Toyota, par exemple, a longtemps refusé de considérer le VE comme l’avenir de l’automobile, et s’est longtemps appuyé sur leur expertise en matière de véhicules hybrides. Le modèle Prius, lancé par Toyota en 1997, a été un pionnier dans ce domaine. La marque a vendu des millions d’exemplaires à travers le monde, consolidant ainsi sa position de leader dans la technologie hybride. En effet, aujourd’hui, les immatriculations de modèles hybrides représentant désormais 32% du marché européen des voitures neuves, contre 25% l’année passée. Un segment en forte croissance, notamment en France, en Espagne et en Italie. La complaisance due à cet énorme succès semble avoir freiné l’innovation vers les VE, car l’entreprise estime avoir déjà trouvé une solution efficace pour diminuer les émissions sans aller entièrement vers l’électrique. Aux États-Unis, plus de 60% des hybrides vendus aux États-Unis proviennent de Toyota. Une réussite qui a rendu le constructeur japonais réticent à abandonner une technologie qu’il maîtrise totalement et qui lui a apporté tant de succès commerciaux, dans un monde qui ne jure aujourd’hui plus que par l’électrique. Pendant ce temps, le créateur de la Nissan Leaf s’insurge contre cette course à l’hybride. Allez donc y comprendre quelque chose.

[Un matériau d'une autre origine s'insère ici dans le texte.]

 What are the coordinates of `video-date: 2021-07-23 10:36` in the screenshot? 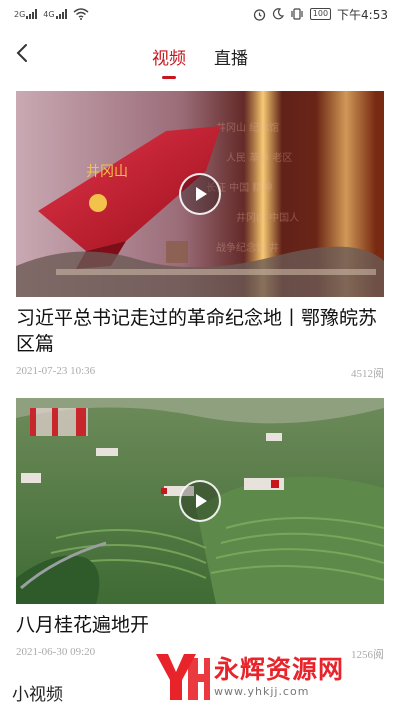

Tous les spécialistes du secteur sont désormais d’accord sur le fait que l’hydrogène n’a aucun avenir dans la voiture particulière. Pourtant, Toyota a investi massivement dans la recherche et le développement des piles à hydrogène, un investissement qui ressemblerait presque à de l’acharnement, surtout quand on voit le résultat désastreux en termes de ventes, et la déception des (rares) propriétaires de Toyota Mirai. Cela étant, Toyota travaille aussi sur les batteries à état solide, qui pourraient redistribuer les cartes dans le secteur automobile grâce à ses promesses de densité énergétique supérieure, de sécurité accrue et de plus grande durabilité. Résultat, chez le leader nippon, l’électrique n’a même pas représenté 1% des ventes en 2023…
Par ailleurs, le gouvernement japonais a largement subventionné la recherche et le développement des technologies alternatives comme l’hydrogène. Les sommes investies dans ces secteurs témoignent de l’espoir mis dans une économie basée sur l’hydrogène plutôt que sur l’électricité via batterie. Ce soutien formel oriente naturellement les constructeurs à aligner leurs stratégies de R&D avec les priorités nationales.

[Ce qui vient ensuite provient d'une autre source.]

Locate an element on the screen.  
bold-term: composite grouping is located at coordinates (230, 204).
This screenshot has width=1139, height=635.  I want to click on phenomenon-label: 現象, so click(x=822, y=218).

Enfin, il y a le contexte de l’industrie pétrolière et des brevets. Les constructeurs japonais avaient pourtant été les premiers à développer des VE, comme la Honda EV Plus lancée en 1997. Mais l’acquisition du brevet des batteries NiMH par le groupe pétrolier Chevron, qui a intenté des procès contre Toyota et les fabricants de batteries pour véhicules électriques, a conduit à l’abandon de ces programmes.
Au Japon, les infrastructures pour les voitures électriques restent limitées comparativement à celles des autres pays développés. L’approvisionnement en électricité pour répondre à une demande massive de VE constitue également un défi. En effet, le réseau électrique japonais, bien que très fiable, n’est pas forcément optimisé pour des charges rapides et fréquentes requises par une flotte importante de voitures électriques. De plus, une grande partie des ménages japonais vit dans des configurations urbaines telles que des appartements où la mise en place de stations de recharge individuelles reste difficile. Cela explique en partie pourquoi les Japonais préfèrent encore largement les solutions hybrides ou les transports en commun bien développés. Le coût exorbitant de l’infrastructure nécessaire pour supporter une conversion massive aux VE dissuade aussi bien les consommateurs que le gouvernement.
Alors que beaucoup critiquent la lenteur des constructeurs japonais, ceux-ci semblent vouloir nous dire que l’innovation envers et contre tout et dans la précipitation n’est pas synonyme de succès pérenne. Ils sont probablement en train de jouer une carte prudente, en attendant des percées technologiques ou des conditions de marché plus favorables pour déployer leurs technologies avancées. Cette stratégie pourrait soit retarder leur entrée sur le marché VE, soit leur permettre de faire une entrée fracassante avec des solutions réellement avancées et optimisées pour les consommateurs. Mais ce ne sont que des conjectures, et rien de démontre aujourd’hui que le retard des japonais dans l’électrique ne soit rien d’autre qu’un… retard sans véritables motivations stratégiques.
Cela étant, face à la pression internationale, les constructeurs japonais semblent toutefois prendre conscience de la nécessité de s’adapter au marché du VE. Toyota a ainsi annoncé le lancement de six nouveaux modèles électriques d’ici 2026. Honda, de son côté, a présenté sa nouvelle gamme de VE, la série Honda 0, dont la production est prévue pour 2026. Nissan s’est engagé à ne vendre que des véhicules électriques en Europe d’ici 2030. Les constructeurs japonais investissent également massivement dans des usines de batteries, afin de devenir autonomes dans ce domaine. Il est possible que des alliances entre constructeurs japonais et les fabricants de batteries, comme Panasonic, donnent des résultats probants, sans parler de cette fusion en cours entre Honda, Nissan et Mitsubishi, qui laisse les analystes assez circonspects. Étonnamment, aux États-Unis, pays ou la voiture électrique représente encore une part de marché très faible, le très élégant Honda Prologue, un SUV électrique de taille moyenne, surprend par son succès phénoménal. Honda avait déjà marqué son territoire dans l’électrique avec la petite Honda e, trop chère, aux ventes également confidentielles, et dont la production a été très vite stoppée.
Néanmoins, la concurrence est féroce, notamment face à des constructeurs chinois comme BYD, qui lancent de nouveaux modèles à un rythme effréné. Certains observateurs s’interrogent sur la capacité des constructeurs japonais à rattraper leur retard. Les constructeurs japonais ont calculé le moment exact où il fallait se lancer sur le marché du VE, mais il est possible que ce soit trop tard car les concurrents n’ont pas attendu.